Brother, are you mad? Have you eaten fishbones, are you burned by fever?

“Huh?”

Your mind is clouded. Your thoughts are bloodless and sickly. You move like prey.

“I feel fine.”.

“Do you, sir? Then I do, too.” She smiled up at me. Chubby little face, dark eyes, curly hair peeking out from under her cap. Verity would like this one. She patted my leg companionably. A bit higher than she had touched me before.

“FitzChivalry!”

I looked up slowly. Patience was standing over me, with Lacey at her elbow. I smiled to see her there. She so seldom came out of her rooms to socialize. Especially in winter. Winter was a hard time for her. “I shall be so glad when summer returns, and we can walk in the gardens together,” I told her.
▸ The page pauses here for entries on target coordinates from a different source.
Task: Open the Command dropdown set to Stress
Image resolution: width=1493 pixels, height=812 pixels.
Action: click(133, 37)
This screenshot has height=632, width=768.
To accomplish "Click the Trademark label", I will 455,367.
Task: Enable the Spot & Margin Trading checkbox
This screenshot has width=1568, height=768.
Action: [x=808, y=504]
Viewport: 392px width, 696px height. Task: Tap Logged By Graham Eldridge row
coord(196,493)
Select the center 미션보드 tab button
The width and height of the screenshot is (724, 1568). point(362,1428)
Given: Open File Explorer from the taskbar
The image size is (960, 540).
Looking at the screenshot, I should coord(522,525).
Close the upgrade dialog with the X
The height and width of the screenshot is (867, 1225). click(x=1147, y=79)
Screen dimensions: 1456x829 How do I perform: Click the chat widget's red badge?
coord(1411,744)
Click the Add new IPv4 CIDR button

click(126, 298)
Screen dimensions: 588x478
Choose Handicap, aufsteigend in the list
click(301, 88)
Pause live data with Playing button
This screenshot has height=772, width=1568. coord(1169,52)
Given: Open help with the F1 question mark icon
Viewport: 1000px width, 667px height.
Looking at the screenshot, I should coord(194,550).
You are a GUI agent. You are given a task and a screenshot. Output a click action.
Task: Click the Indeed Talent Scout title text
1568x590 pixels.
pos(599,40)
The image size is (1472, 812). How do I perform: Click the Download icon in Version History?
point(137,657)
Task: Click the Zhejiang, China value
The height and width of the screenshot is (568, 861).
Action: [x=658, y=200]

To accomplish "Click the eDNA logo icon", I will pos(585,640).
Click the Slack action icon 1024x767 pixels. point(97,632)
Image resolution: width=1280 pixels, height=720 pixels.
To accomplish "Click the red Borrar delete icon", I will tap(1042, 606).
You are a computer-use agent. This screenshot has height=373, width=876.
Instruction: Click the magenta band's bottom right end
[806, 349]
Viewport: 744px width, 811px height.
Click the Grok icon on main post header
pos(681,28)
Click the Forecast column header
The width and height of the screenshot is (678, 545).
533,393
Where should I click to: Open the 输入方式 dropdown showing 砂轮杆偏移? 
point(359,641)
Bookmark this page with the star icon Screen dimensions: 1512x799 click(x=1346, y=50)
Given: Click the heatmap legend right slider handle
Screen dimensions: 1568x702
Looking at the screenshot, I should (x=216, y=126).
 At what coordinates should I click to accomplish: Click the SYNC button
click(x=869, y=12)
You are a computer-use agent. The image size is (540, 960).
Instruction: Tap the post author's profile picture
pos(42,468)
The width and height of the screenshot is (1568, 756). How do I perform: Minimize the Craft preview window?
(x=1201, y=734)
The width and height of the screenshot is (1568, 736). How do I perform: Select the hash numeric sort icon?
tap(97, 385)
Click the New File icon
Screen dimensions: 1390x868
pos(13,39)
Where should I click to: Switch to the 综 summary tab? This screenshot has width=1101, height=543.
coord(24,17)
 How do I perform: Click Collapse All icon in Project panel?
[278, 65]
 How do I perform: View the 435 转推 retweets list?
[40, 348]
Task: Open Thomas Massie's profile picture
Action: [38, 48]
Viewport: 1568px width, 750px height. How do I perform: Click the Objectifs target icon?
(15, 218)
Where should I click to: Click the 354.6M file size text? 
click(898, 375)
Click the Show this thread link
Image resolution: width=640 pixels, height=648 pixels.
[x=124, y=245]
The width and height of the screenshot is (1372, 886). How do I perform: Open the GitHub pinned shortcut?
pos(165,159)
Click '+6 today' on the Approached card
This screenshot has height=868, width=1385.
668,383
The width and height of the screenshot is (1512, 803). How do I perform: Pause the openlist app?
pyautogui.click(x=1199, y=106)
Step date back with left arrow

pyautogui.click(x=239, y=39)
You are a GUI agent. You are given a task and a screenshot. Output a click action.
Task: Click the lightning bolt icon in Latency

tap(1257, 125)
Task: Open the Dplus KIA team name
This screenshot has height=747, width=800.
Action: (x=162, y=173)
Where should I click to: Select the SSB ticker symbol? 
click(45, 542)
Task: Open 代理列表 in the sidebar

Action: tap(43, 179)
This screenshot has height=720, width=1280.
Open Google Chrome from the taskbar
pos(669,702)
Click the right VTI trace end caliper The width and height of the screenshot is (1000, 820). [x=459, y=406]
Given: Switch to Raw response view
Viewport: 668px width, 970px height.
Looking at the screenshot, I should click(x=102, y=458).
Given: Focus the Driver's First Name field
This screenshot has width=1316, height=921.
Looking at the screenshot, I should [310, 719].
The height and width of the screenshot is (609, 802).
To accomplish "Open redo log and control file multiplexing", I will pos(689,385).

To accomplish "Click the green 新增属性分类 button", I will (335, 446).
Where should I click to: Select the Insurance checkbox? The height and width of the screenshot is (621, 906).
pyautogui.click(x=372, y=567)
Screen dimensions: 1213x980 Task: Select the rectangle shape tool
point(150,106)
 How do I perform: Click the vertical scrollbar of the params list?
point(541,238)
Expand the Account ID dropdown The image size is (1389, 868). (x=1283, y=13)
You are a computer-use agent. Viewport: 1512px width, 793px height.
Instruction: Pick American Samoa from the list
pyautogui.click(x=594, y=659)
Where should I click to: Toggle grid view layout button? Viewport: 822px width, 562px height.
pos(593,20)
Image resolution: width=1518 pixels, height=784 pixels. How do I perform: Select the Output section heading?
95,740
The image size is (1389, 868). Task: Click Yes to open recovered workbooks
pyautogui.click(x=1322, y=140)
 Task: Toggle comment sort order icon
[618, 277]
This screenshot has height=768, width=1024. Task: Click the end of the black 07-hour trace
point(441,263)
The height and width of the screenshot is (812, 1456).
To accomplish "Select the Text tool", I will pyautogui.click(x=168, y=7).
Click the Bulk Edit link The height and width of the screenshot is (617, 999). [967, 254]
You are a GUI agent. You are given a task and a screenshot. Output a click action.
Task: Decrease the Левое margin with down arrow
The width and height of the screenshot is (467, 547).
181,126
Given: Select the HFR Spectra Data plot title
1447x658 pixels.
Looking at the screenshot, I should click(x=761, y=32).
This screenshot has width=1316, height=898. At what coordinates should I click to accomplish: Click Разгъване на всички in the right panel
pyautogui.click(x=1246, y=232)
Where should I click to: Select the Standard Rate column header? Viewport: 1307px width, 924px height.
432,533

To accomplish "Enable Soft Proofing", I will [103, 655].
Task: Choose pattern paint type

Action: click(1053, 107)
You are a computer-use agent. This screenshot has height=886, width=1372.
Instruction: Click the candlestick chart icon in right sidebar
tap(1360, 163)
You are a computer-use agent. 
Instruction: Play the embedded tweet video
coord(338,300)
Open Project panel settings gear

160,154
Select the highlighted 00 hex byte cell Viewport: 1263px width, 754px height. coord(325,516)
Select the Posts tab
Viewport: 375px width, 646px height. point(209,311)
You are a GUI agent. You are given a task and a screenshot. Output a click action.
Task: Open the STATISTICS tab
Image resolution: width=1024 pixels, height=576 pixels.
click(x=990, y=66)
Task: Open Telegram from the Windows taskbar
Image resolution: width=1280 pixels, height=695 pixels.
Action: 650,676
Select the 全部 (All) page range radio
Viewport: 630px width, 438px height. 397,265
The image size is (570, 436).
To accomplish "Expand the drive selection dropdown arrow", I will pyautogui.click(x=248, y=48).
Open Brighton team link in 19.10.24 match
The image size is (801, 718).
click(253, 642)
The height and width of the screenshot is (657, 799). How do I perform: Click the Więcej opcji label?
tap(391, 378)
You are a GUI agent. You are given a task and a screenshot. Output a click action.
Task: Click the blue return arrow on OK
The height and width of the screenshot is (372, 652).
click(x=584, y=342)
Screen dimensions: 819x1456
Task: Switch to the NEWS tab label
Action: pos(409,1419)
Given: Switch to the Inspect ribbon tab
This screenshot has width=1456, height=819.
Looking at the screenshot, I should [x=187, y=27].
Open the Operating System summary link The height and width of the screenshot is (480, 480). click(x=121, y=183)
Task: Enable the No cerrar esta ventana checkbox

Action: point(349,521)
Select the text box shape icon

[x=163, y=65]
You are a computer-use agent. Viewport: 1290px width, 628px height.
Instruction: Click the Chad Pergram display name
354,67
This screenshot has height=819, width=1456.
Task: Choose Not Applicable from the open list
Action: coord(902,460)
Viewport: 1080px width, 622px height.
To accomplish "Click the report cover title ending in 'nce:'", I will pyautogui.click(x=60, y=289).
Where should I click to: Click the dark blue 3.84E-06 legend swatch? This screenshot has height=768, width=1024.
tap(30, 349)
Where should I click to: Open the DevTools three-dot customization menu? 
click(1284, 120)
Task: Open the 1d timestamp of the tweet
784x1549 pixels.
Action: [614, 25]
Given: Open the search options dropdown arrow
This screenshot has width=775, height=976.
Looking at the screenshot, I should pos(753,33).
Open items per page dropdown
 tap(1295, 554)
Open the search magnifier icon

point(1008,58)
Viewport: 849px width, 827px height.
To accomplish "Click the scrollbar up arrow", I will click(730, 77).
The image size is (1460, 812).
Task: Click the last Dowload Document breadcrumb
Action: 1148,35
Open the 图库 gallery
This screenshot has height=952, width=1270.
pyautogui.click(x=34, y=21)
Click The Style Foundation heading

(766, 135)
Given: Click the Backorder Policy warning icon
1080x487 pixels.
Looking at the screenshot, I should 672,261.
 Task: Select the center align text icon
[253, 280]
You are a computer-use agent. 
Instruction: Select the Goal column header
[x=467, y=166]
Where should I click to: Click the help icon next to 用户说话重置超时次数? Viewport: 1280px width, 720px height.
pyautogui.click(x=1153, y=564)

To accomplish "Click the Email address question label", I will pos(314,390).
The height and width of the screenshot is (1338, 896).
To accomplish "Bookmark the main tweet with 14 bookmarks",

She looked at me silently for a moment. “I have something heavy I wish carried up to my rooms. Will you bring it for me?”

“Certainly.” I stood carefully. “I have to go,” I told the little servant girl. “My mother needs me. I liked your song.”

“Good-bye, sir!” she chirped at me, and Lacey glared at her. Patience’s cheeks were very rosy. I followed her through the ebb and press of folk. We came to the foot of the stairs.

“I forget how to do these,” I told her. “And where is the heavy thing you wish carried?”

“That was an excuse to get you away from there before you completely disgraced yourself!” she hissed at me. “What is the matter with you? How could you behave so badly? Are you drunk?”

I thought about it. “Nighteyes said I was poisoned by fishbones. But I feel fine.”